Comme la loi le prévoit [1], il revient à chaque département de mettre en place l’accueil provisoire d’urgence de toute personne se déclarant mineure et privée temporairement ou définitivement de la protection de sa famille, période durant laquelle le département doit évaluer la minorité et la situation d’isolement, puis notifier une décision d’admission ou de non-admission au bénéfice de l’aide sociale à l’enfance.
La mise à l’abri et l’évaluation sociale dans l’Hérault, durent en moyenne de sept à neuf mois, pendant lesquels les jeunes sont hébergé.e.s à l’hôtel avec un suivi éducatif indigent. En effet, après l’évaluation sociale, et quelles qu’en soient les conclusions, est mis en œuvre un contrôle des documents d’identité qui prend beaucoup de temps. Après ces différents contrôles, le parquet demande le plus souvent des examens osseux, pratiqués dans des conditions extrêmement contestables au regard de la loi. En effet, l’article 388 prévoit que les examens radiologiques osseux aux fins de détermination de l’âge doivent être faits : « en l’absence de documents d’identité valables et lorsque l’âge allégué n’est pas vraisemblable ». Or, la plupart des jeunes ont des documents d’identité prouvant leur minorité mais les résultats des tests semblent toujours prévaloir. De plus, la marge d’erreur de dix-huit mois habituellement admise par le corps médical n’est pas prise en compte alors qu’il est prévu à l’article 388 du code civil que : « les conclusions de ces examens, qui doivent préciser la marge d’erreur, ne peuvent à elles seules permettre de déterminer si l’intéressé est mineur. Le doute profite à l’intéressé. »

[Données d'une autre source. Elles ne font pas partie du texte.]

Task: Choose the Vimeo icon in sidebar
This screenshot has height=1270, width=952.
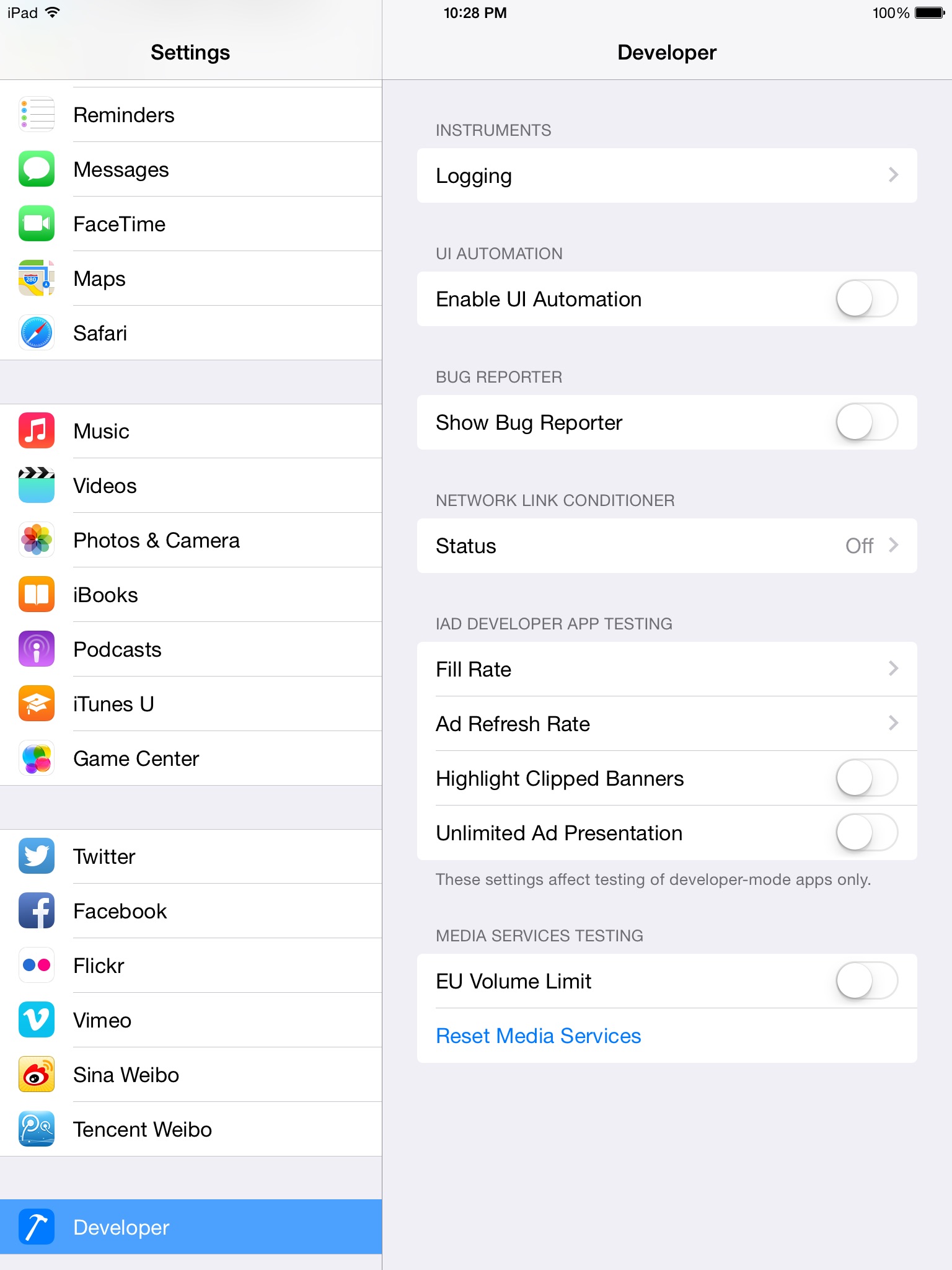Action: [37, 1020]
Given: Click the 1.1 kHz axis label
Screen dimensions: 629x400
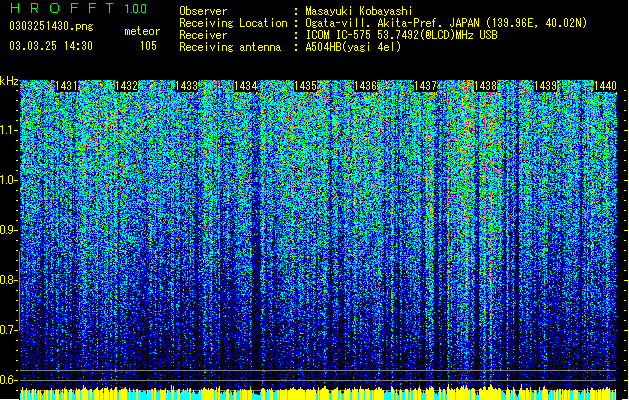Looking at the screenshot, I should point(9,130).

Enfin, des médecins procèdent encore parfois à des examens intrusifs, demandant aux enfants de se dénuder pour examiner leurs parties génitales ce qui est interdit par ce même article [2].
Les jeunes suspecté.e.s de fraude sont arrêté.e.s à leur domicile par la police, dès six heures du matin. Ils et elles doivent choisir entre comparaître immédiatement devant un.e juge avec un.e avocat.e commis.e d’office ou demander à ce que l’audience soit reportée en étant placé.e.s en détention provisoire jusqu’au procès. Ils et elles sont jugé.e.s pour les délits de faux et usage de faux ainsi que pour escroquerie à l’aide sociale.

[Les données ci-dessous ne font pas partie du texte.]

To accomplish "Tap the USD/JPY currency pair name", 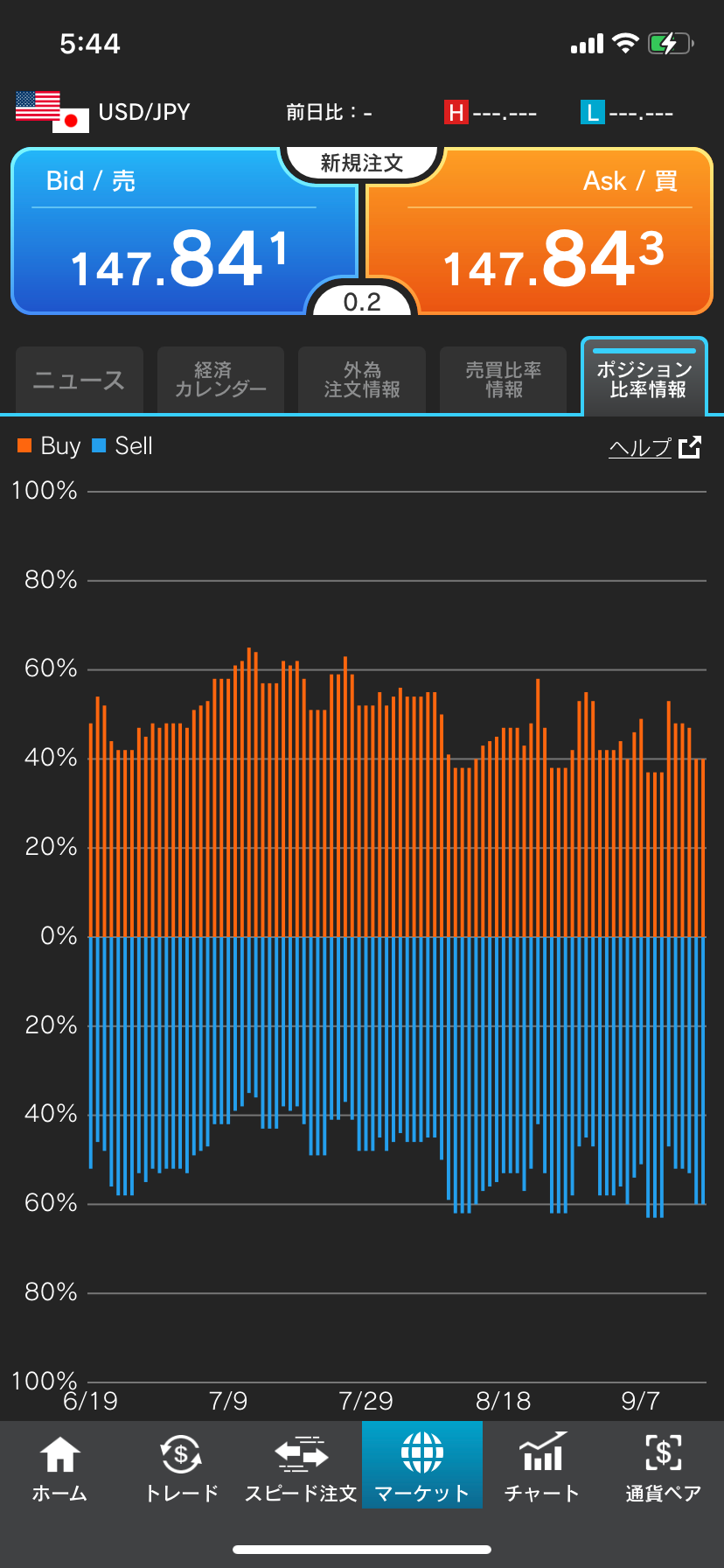I will coord(144,112).
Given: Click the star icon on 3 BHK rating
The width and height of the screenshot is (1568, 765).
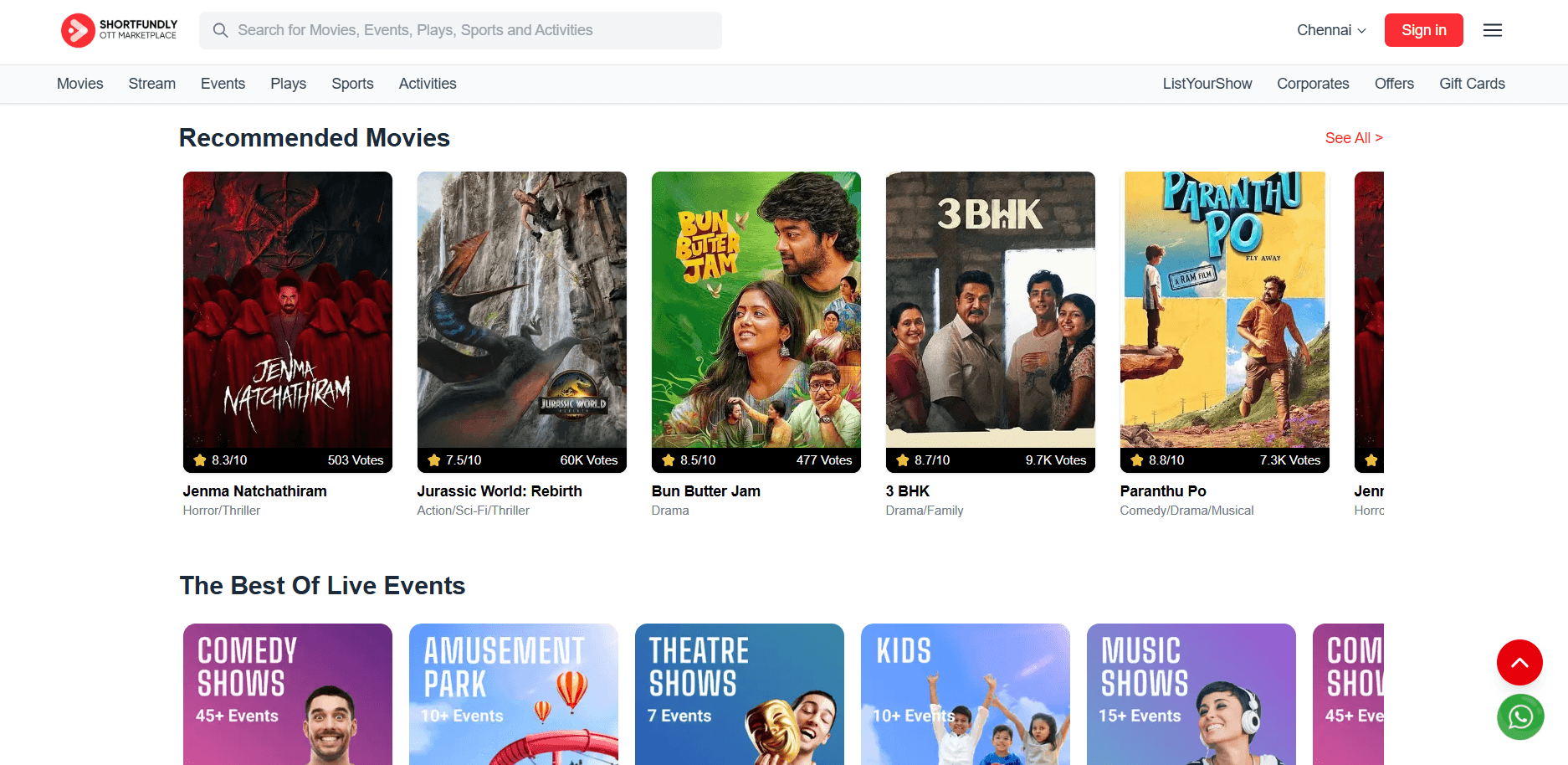Looking at the screenshot, I should click(x=903, y=460).
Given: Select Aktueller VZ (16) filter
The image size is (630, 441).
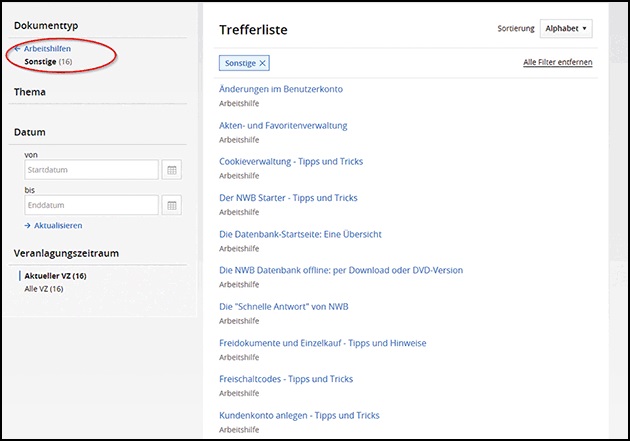Looking at the screenshot, I should 55,275.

Depuis un an, plus d’une trentaine de mineur.e.s isolé.e.s étranger.ère.s ont été condamné.e.s à des peines de prison ferme de trois à six mois, accusé.e.s d’avoir utilisé de faux documents d’identité en vue de bénéficier de la protection de l’aide sociale à l’enfance. Ces peines sont assorties de trois à cinq ans d’interdiction du territoire français. A titre d’exemple, un jeune a été condamné le mercredi 13 juin à quatre mois fermes, cinq ans d’interdiction de séjour et à verser 92.000 euros au département en remboursement du coût de sa mise à l’abri, celui se portant systématiquement partie civile lors du procès.

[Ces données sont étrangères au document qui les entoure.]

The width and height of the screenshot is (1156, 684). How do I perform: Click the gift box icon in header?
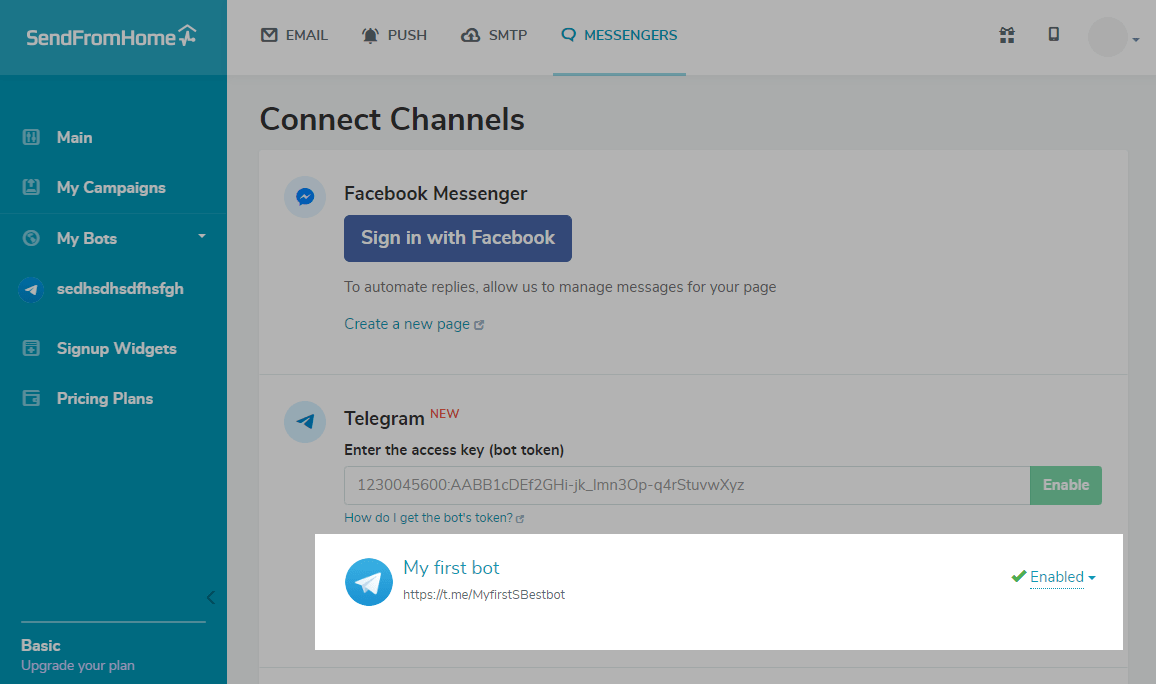[1007, 35]
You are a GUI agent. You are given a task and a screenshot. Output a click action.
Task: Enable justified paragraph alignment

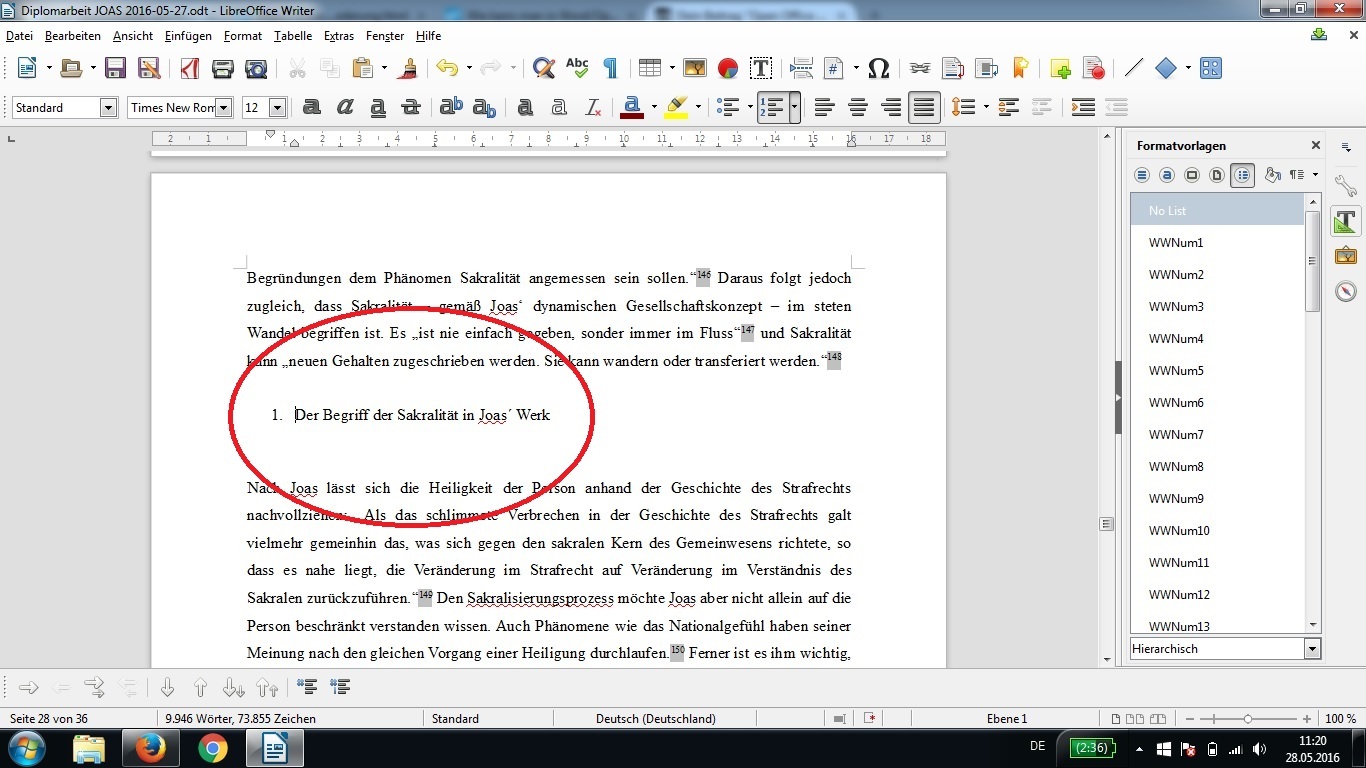tap(924, 107)
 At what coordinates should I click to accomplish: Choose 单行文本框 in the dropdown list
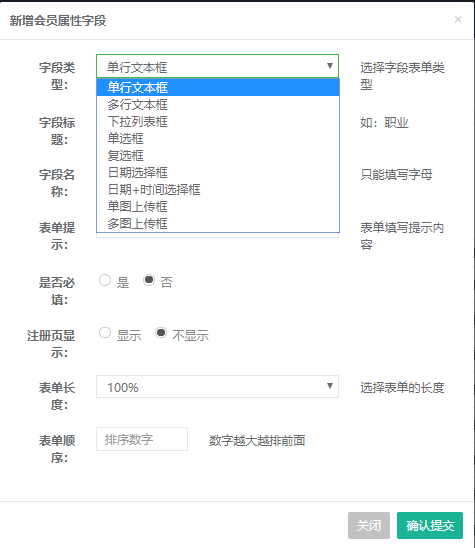pyautogui.click(x=218, y=87)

Lorsque ces jeunes sortent de prison, ils et elles sont envoyé.e.s en centre de rétention. Certain.e.s sont expulsé.e.s, d’autres sont parfois relâché.e.s par le ou la juge des libertés et de la détention lorsque celui-ci ou celle-ci considère qu’il y a finalement un doute sur leur majorité.
Mais ils et elles sont alors à la rue, sans possibilité de bénéficier d’une quelconque autre prise en charge. Considéré.e.s comme majeur.e.s par le département, ils et elles sont pourtant toujours des mineur.e.s pour l’ensemble des autres acteurs sociaux au vu de leurs documents d’état-civil. Ils et elles sont donc exclu.e.s à la fois du dispositif de protection prévu pour les mineur.e.s mais aussi de celui prévu pour les majeur.e.s, le Samu social refusant d’héberger des mineur.e.s.
A la maltraitance et l’acharnement que subissent ces jeunes, s’ajoute l’intimidation policière envers les militant.e.s qui les aident, notamment lors des descentes de police à domicile au petit matin.
Les poursuites pénales à l’égard de jeunes isolé.e.s dont la minorité est contestée étaient devenues systématiques dans le département du Rhône jusqu’à ce que la cour d’appel de Lyon ne mette un terme à ces pratiques en annulant toutes les condamnations. Ces poursuites, qui s’intensifient dans d’autres départements tels que la Haute-Garonne, les Pyrénées-Atlantiques ou l’Yonne sont symptomatiques d’une politique de dissuasion qui vise à limiter le nombre des mineur.e.s isolé.e.s à prendre en charge au titre de la protection de l’enfance .
Nous demandons que les pouvoirs publics respectent leurs engagements nationaux et internationaux dans une logique de protection des enfants, et non d’exclusion et de dissuasion.